**Problem statement:**
Repeat word for word the part of the forum thread on height restrictors from "## peachy (Feb" up to and including "away from home.".

# Another day out gone due to Height restrictors



## peachy (Feb 9, 2007)

Yesterday my OH had driven up to Ferry Meadows, Peterborough with his bike on board for a day out. only to find out Height restricters had just been installed. He enquired if they had any problems with illegal encampment and was told no but that this was a preventative.

As we are members of the CC he drove in to the Club Site and asked if there was any chance he could have parked in the car park for a couple of hours. Of coarse he would have been willing to pay if necessary. he was told this was not possible.

We are really disappointed as this was a favourite day out on a Sunday and only an hour away from home.

Lin


----------



## Zebedee (Oct 3, 2007)

With anti-discrimination laws so prevalent in other areas, I wonder if there would be any chance of success if a test case was brought on these grounds against this practice.

Conversely I wonder if you could claim for any damage caused to your motorhome if you didn't notice a barrier and drove into it. They are not all very well signed and some are just a single skinny pole, and at night with the dazzle of an oncoming vehicle it could easily happen. Judging from the multicoloured paint jobs on some barriers it happens all too often!!

The gypsies around here simply unbolt them, or take their oxy-acetylene torches to them - but they are allowed to get away with it of course because they are all called Smith and it would be almost impossible to discover the culprit.

No point in wondering really - the authorities will always take the easy way out and punish the innocent masses along with the guilty minority.

Rant over. Back to sleep! :roll:


----------



## bobandjane (Dec 29, 2007)

Its the same every where you go in the UK. They have a long way to go to catch up with the rest of europe.We gave the van a run up the next village I dropped the wife off at the entrance to the carpark.Pulled in and backed into a space in the corner,I must admit we did block one car from getting out 7.4m long so no choice. But I never left the van and before I turned the engine off, Some one came over and said I hope your not leaving that there,It was not even their car blocked in. Thats why we had 3 months in europe and 3 nights in the UK. You never feel wanted and what you said about the caravan club just about says it all.Never did like then and that was 20 odd years ago when we were members they don't get any better its more than my JOBS WORTH!!!!!!!!!!! bobandjane.


----------



## Grizzly (May 9, 2005)

peachy said:


> As we are members of the CC he drove in to the Club Site and asked if there was any chance he could have parked in the car park for a couple of hours. Of coarse he would have been willing to pay if necessary. he was told this was not possible.


This is SO mean. Was the car park full ? Were there hundreds of others waiting to do exactly the same thing as your husband ? Was the car park only big enough for a few cars and they were expecting it to be full ? I doubt any of these. You are members so it's not as if you were just members of the public driving in on the off-chance.

(Pixel coordinate grounding data)
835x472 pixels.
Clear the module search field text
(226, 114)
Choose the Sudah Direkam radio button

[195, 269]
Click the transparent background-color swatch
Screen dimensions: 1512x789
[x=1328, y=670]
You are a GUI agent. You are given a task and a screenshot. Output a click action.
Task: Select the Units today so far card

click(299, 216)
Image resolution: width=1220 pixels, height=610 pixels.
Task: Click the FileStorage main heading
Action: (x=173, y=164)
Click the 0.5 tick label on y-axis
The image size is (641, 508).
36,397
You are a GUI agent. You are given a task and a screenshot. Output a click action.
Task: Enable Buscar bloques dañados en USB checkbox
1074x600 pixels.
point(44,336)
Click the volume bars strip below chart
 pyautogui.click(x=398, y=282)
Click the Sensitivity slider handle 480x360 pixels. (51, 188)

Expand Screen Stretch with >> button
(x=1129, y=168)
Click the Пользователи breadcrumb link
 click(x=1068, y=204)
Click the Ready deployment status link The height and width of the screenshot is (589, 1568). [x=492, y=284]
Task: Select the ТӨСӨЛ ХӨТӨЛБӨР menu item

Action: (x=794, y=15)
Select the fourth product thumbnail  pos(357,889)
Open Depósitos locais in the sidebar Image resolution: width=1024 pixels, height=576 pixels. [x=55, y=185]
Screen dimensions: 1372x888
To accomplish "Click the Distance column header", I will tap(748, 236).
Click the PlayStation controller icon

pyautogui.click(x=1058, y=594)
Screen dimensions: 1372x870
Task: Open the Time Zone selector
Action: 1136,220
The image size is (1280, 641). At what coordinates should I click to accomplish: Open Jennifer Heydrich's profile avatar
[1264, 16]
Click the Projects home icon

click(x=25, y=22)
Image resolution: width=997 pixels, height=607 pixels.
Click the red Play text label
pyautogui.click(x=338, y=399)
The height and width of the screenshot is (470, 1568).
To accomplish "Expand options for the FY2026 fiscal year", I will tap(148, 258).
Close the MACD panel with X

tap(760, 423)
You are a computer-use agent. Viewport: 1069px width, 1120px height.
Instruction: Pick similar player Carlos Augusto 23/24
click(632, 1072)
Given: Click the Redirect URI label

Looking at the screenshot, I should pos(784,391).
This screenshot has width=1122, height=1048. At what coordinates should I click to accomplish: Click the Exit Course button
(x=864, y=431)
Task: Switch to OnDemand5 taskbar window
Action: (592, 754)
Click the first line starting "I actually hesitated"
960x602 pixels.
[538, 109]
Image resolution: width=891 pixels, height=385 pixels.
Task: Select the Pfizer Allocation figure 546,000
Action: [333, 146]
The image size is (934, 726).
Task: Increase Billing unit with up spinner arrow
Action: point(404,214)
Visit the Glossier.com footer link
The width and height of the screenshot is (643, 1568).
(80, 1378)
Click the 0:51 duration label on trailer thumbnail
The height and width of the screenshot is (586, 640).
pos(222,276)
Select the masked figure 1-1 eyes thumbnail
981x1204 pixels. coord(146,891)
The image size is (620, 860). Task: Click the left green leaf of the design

**Answer:**
## peachy (Feb 9, 2007)

Yesterday my OH had driven up to Ferry Meadows, Peterborough with his bike on board for a day out. only to find out Height restricters had just been installed. He enquired if they had any problems with illegal encampment and was told no but that this was a preventative.

As we are members of the CC he drove in to the Club Site and asked if there was any chance he could have parked in the car park for a couple of hours. Of coarse he would have been willing to pay if necessary. he was told this was not possible.

We are really disappointed as this was a favourite day out on a Sunday and only an hour away from home.